I was trained as a social psychologist, and my dissertation was on the topic of different forms of justice. It focused on how two parties, both motivated to be fair, can come up with a very different division of rewards because they used different principles of justice. Interestingly, I believe this same dynamic has brought us to where we are today – far apart on a handful of key issues because the two sides fundamentally see things differently. Fortunately, a process (fact-finding) is in place to help bring us to a timely resolution.
I believe most people in the university community would agree that the inability of the two sides to reach a new contract has become a major distraction and created an atmosphere that is counterproductive to serving the mission of this institution. Likewise, few would question the quality or commitment of our hard-working faculty and staff.
It is also my personal belief – and I am sure that many share it – that most of our students are more concerned about attending classes, making progress toward their degrees and participating in campus life than they are about who is right or wrong at the bargaining table.

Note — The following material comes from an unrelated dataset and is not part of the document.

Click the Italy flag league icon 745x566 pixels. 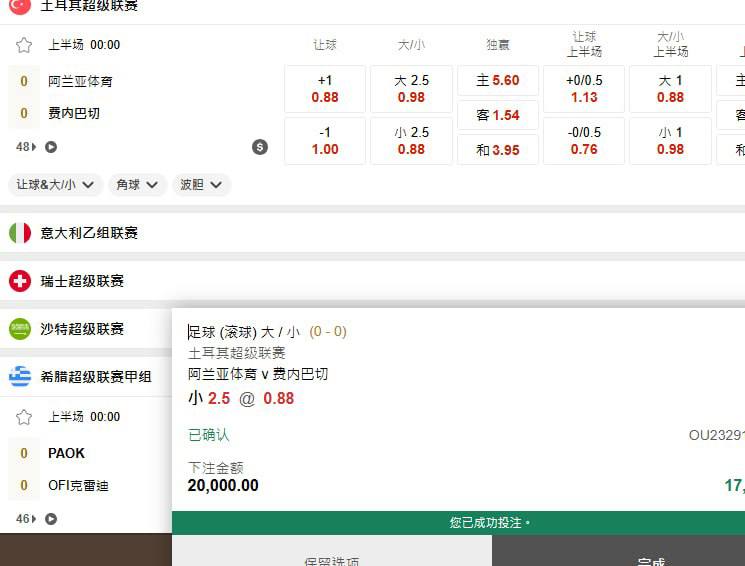20,233
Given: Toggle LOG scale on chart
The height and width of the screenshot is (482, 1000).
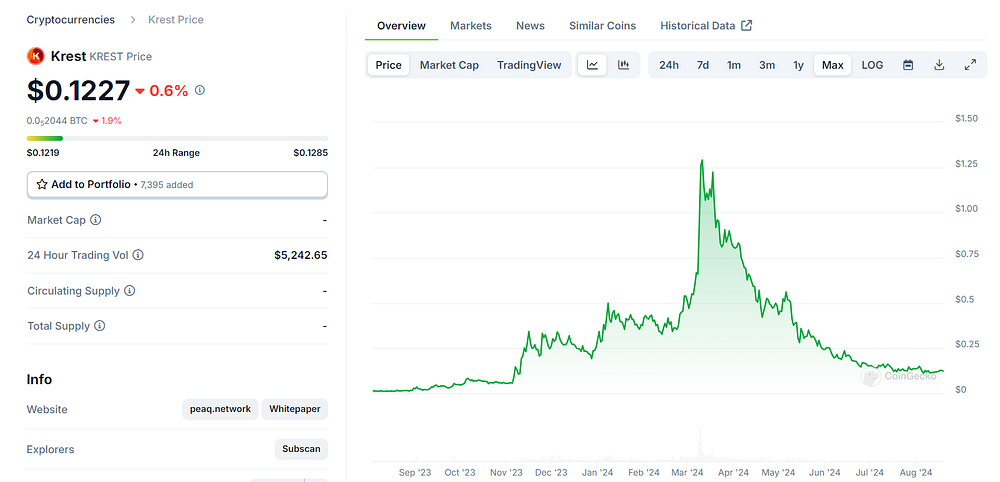Looking at the screenshot, I should click(x=872, y=65).
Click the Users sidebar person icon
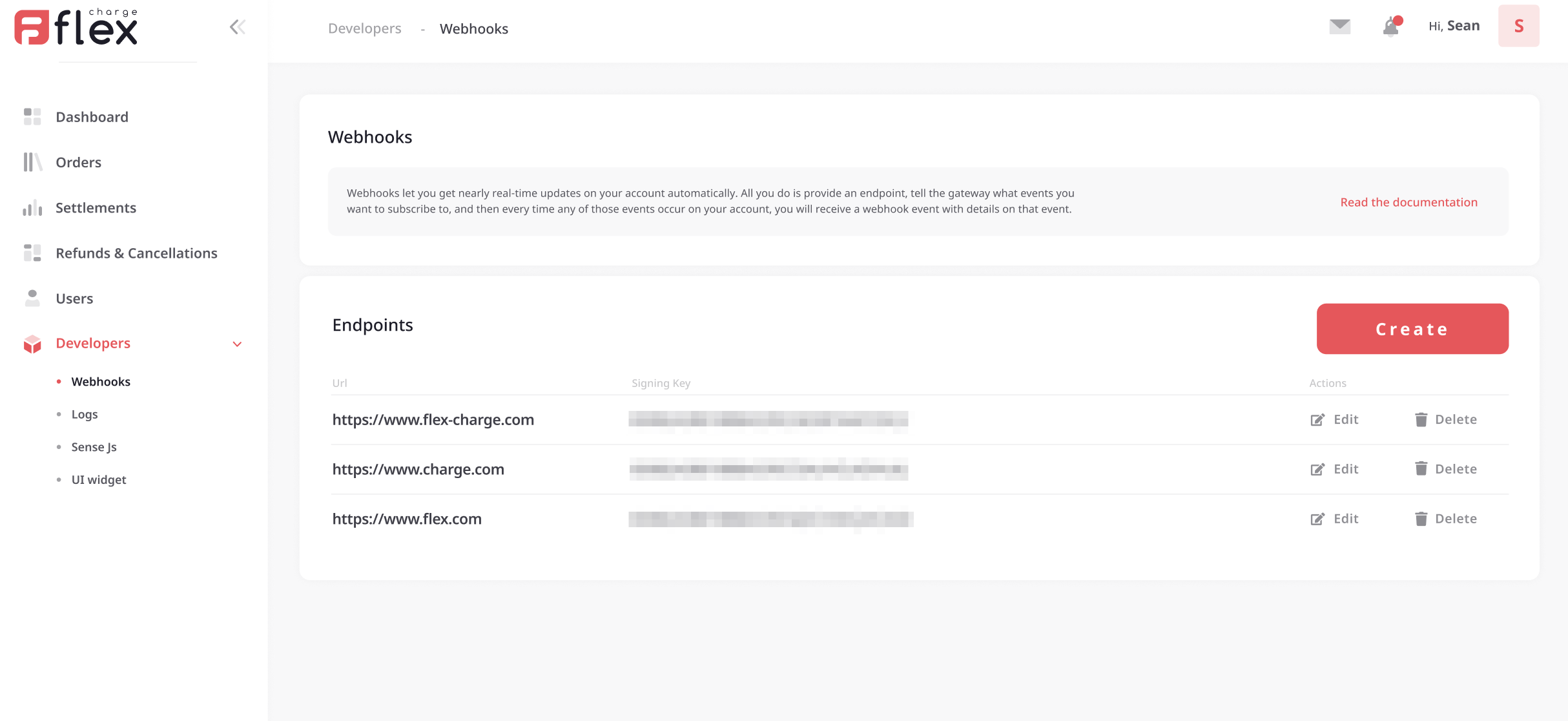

Likewise, I believe the vast majority of our faculty and staff have a vested interest in CMU’s continued success.
Despite recent rhetoric on campus and in the news media, I also believe strongly that the university is fortunate to have excellent high-level administrators – starting with President Ross – who care deeply about CMU and are working hard to make it a better place for our students, faculty, staff and community.
Although consensus has eluded us so far, both the university administration and the Faculty Association have worked very hard to reach a new collective bargaining agreement. It is important to understand how we got to where we are today and what lies ahead.
Beginning April 29, the parties met 23 times and reached tentative agreement on many issues. However, significant areas of disagreement remained, and both sides realized that little future progress would be made without the intervention of an outside mediator.
The two sides met with the state-appointed mediator five times and were able to resolve a number of additional issues.
On July 14, both sides and the mediator recognized that the university administration and the Faculty Association remained far apart on fundamental issues. Both sides petitioned for fact-finding; the mediator certified these petitions and called for a fact finder to be appointed by the Michigan Employment Relations Commission.
The University administration and Faculty Association met with the fact finder four times and presented their positions and supporting facts. The fact finder’s report is expected in late October or early November.
While there are other issues, the major remaining differences revolve around compensation – principally the size and timing of salary increases for faculty (the university is not proposing any reduction of salary) and the amount of university contributions to medical insurance. The two sides are not only far apart on the amount of dollars involved in the competing proposals, but also have different positions on what should be the basis of an agreement. One side believes the university has adequate resources and should use these resources to increase the compensation of faculty. The other side believes the important issue is whether faculty compensation is appropriate in relation to comparable universities. Given these fundamental differences in perspective, I believe it is unlikely that the two sides will be able to reach agreement without the outside perspective of the independent fact finder.
The university’s administration awaits the fact finder’s report and recommendations and looks forward to using those recommendations as the basis for a new contract. In the meantime, I ask everyone on campus to focus on the things that brought us all to university life – helping students, advancing knowledge and providing service.